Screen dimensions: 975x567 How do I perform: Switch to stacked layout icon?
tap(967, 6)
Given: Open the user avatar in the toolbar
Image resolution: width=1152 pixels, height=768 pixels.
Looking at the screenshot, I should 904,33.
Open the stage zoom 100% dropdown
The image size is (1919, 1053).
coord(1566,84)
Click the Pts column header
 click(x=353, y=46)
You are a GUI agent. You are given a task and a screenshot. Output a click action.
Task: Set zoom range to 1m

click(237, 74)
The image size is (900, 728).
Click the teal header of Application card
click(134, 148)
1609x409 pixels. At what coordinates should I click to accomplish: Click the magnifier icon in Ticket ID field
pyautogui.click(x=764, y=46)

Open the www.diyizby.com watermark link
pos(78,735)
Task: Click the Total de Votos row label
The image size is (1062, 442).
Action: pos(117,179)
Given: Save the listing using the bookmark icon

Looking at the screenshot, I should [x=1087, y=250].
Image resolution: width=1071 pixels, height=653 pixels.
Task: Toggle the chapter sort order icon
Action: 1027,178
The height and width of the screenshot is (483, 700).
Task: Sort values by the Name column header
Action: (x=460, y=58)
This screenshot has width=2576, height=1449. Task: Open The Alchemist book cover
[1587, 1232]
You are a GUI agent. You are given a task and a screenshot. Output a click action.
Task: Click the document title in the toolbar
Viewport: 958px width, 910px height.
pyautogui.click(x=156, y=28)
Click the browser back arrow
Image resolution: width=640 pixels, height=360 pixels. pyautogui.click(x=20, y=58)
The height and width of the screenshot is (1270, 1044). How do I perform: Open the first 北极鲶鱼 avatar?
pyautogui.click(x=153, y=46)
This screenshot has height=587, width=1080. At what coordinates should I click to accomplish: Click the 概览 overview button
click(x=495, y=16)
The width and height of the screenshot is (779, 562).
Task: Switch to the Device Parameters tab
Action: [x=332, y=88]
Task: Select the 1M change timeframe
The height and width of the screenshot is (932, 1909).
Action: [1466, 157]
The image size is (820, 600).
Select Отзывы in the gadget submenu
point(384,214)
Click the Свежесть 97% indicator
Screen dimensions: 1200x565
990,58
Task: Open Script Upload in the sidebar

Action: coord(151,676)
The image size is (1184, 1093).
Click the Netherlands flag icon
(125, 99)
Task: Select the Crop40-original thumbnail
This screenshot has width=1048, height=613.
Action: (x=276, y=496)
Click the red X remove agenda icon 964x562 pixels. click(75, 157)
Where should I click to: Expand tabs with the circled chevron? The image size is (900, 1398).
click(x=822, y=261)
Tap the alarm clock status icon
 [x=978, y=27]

[Activity]
Verbatim reproduction of the entries is required.

[Exercise result]
Screen dimensions: 975x567 How do I perform: Switch to stacked layout icon?
tap(967, 6)
Given: Open the user avatar in the toolbar
Image resolution: width=1152 pixels, height=768 pixels.
Looking at the screenshot, I should 904,33.
Open the stage zoom 100% dropdown
The image size is (1919, 1053).
coord(1566,84)
Click the Pts column header
 click(x=353, y=46)
You are a GUI agent. You are given a task and a screenshot. Output a click action.
Task: Set zoom range to 1m

click(237, 74)
The image size is (900, 728).
Click the teal header of Application card
click(134, 148)
1609x409 pixels. At what coordinates should I click to accomplish: Click the magnifier icon in Ticket ID field
pyautogui.click(x=764, y=46)

Open the www.diyizby.com watermark link
pos(78,735)
Task: Click the Total de Votos row label
The image size is (1062, 442).
Action: pos(117,179)
Given: Save the listing using the bookmark icon

Looking at the screenshot, I should [x=1087, y=250].
Image resolution: width=1071 pixels, height=653 pixels.
Task: Toggle the chapter sort order icon
Action: 1027,178
The height and width of the screenshot is (483, 700).
Task: Sort values by the Name column header
Action: (x=460, y=58)
This screenshot has width=2576, height=1449. Task: Open The Alchemist book cover
[1587, 1232]
You are a GUI agent. You are given a task and a screenshot. Output a click action.
Task: Click the document title in the toolbar
Viewport: 958px width, 910px height.
pyautogui.click(x=156, y=28)
Click the browser back arrow
Image resolution: width=640 pixels, height=360 pixels. pyautogui.click(x=20, y=58)
The height and width of the screenshot is (1270, 1044). How do I perform: Open the first 北极鲶鱼 avatar?
pyautogui.click(x=153, y=46)
This screenshot has height=587, width=1080. At what coordinates should I click to accomplish: Click the 概览 overview button
click(x=495, y=16)
The width and height of the screenshot is (779, 562).
Task: Switch to the Device Parameters tab
Action: [x=332, y=88]
Task: Select the 1M change timeframe
The height and width of the screenshot is (932, 1909).
Action: [1466, 157]
The image size is (820, 600).
Select Отзывы in the gadget submenu
point(384,214)
Click the Свежесть 97% indicator
Screen dimensions: 1200x565
990,58
Task: Open Script Upload in the sidebar

Action: coord(151,676)
The image size is (1184, 1093).
Click the Netherlands flag icon
(125, 99)
Task: Select the Crop40-original thumbnail
This screenshot has width=1048, height=613.
Action: (x=276, y=496)
Click the red X remove agenda icon 964x562 pixels. click(75, 157)
Where should I click to: Expand tabs with the circled chevron? The image size is (900, 1398).
click(x=822, y=261)
Tap the alarm clock status icon
 [x=978, y=27]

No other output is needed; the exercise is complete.